──────── Trecho
Eu era menino. Tinha entre 13 e 14 anos. Frequentava a biblioteca pública do Centro Cultural do Jabaquara. Já cometia uns versinhos e tinha ganas de me tornar um escriba que prestasse. Entro na sessão de adultos. Passeio os olhos pelas lombadas do muito ali escrito. Detenho-me no seguinte título: História Concisa da Literatura Brasileira. Autor: Alfredo Bosi. Lanço mão de minha carteirinha de sócio e levo o livro para casa. E mergulho no que talvez seja a mais impressionante história escrita de nossas letras.

De saída, leio:

“O problema das origens da nossa literatura não pode formular-se em termos de Europa, onde foi a maturação das grandes nações modernas que condicionou toda a história cultural, mas nos mesmos termos das outras literaturas americanas, isto é, a partir da afirmação de um complexo colonial de vida e de pensamento”.

Estava dada a largada, e estava eu preso para o resto de meus dias àquele que veio iluminar minhas tardes e minhas noites de labuta com as palavras. A partir deste trecho, o garoto – pré-adolescente e, mais tarde, amadurescente – mergulha no pensamento mais radicalmente dialético que se possa encontrar no campo dos estudos literários. O jovem aprendiz de poeta, por anos a fio, vai buscar aí as ferramentas para entender a enormidade que é a literatura brasileira.

Anos passados, já pai de família, aquele pró-moço irá encontrar seu ídolo, feito carne e simpatia, numa sala de aula quase-auditório do prédio da Letras, campus Butantã da USP. Diante de mais de cem estudantes, Alfredo Bosi passeava sua graça elegante, sua ironia fina de cavalheiro – nada cáustica e toda sutil.
────────────────
### [Objetivo A]
Responda com base no relato sobre Alfredo Bosi:
(i) Que idade o menino tinha quando frequentava a biblioteca?
(ii) Qual era o título do livro que ele levou para casa?
(iii) Diante de quantos estudantes Alfredo Bosi dava aula?
### [Objetivo B]
Continue o relato sobre Alfredo Bosi a partir da última frase.
──────── Material fornecido
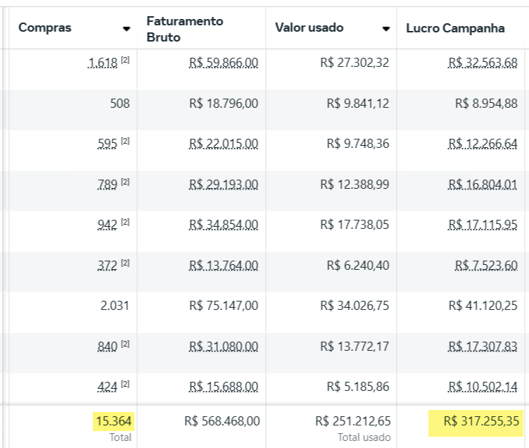The width and height of the screenshot is (529, 448).
Task: Click the R$ 32.563,68 campaign profit value
Action: click(x=483, y=63)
────────────────
### [Resposta A]
(i) Entre 13 e 14 anos.
(ii) História Concisa da Literatura Brasileira.
(iii) Mais de cem estudantes.

### [Resposta B]
Era o curso de Literatura Brasileira I – Modernismo. Sentado à mesa do tablado, o emérito da Universidade falava de Mario de Andrade. À certa altura de sua preleção, levanta-se e vai à lousa. Risca uma pauta de música, mete a clave de sol e demonstra o virtuose que era o desvairado poeta paulistano arrumando seus versos em notas musicais – assim, como quem faz isso todo dia, mozarteanamente distraído enquanto conversa.

Tomei um sete no trabalho de avaliação, ao final de seu curso. Para mim, foi o mesmo que um dez. Este sete me deu duas lições: a primeira: Bosi era Bosi e, pra chegar a Bosi, muito pirão um sujeito há de comer. A segunda: passavam a ser suspeitíssimos todos os dez e noves e oitos recebidos, antes e doravante, de outros professores.

Hoje, só me resta lamentar a perda daquele a quem considero, ao lado de Ferreira Gullar, como uma espécie de pai literário. Com ele, não aprendi somente a entender literatura. Com Alfredo Bosi aprendi a apreender e entender o Brasil e sua história intelectual.

Até sempre, Professor.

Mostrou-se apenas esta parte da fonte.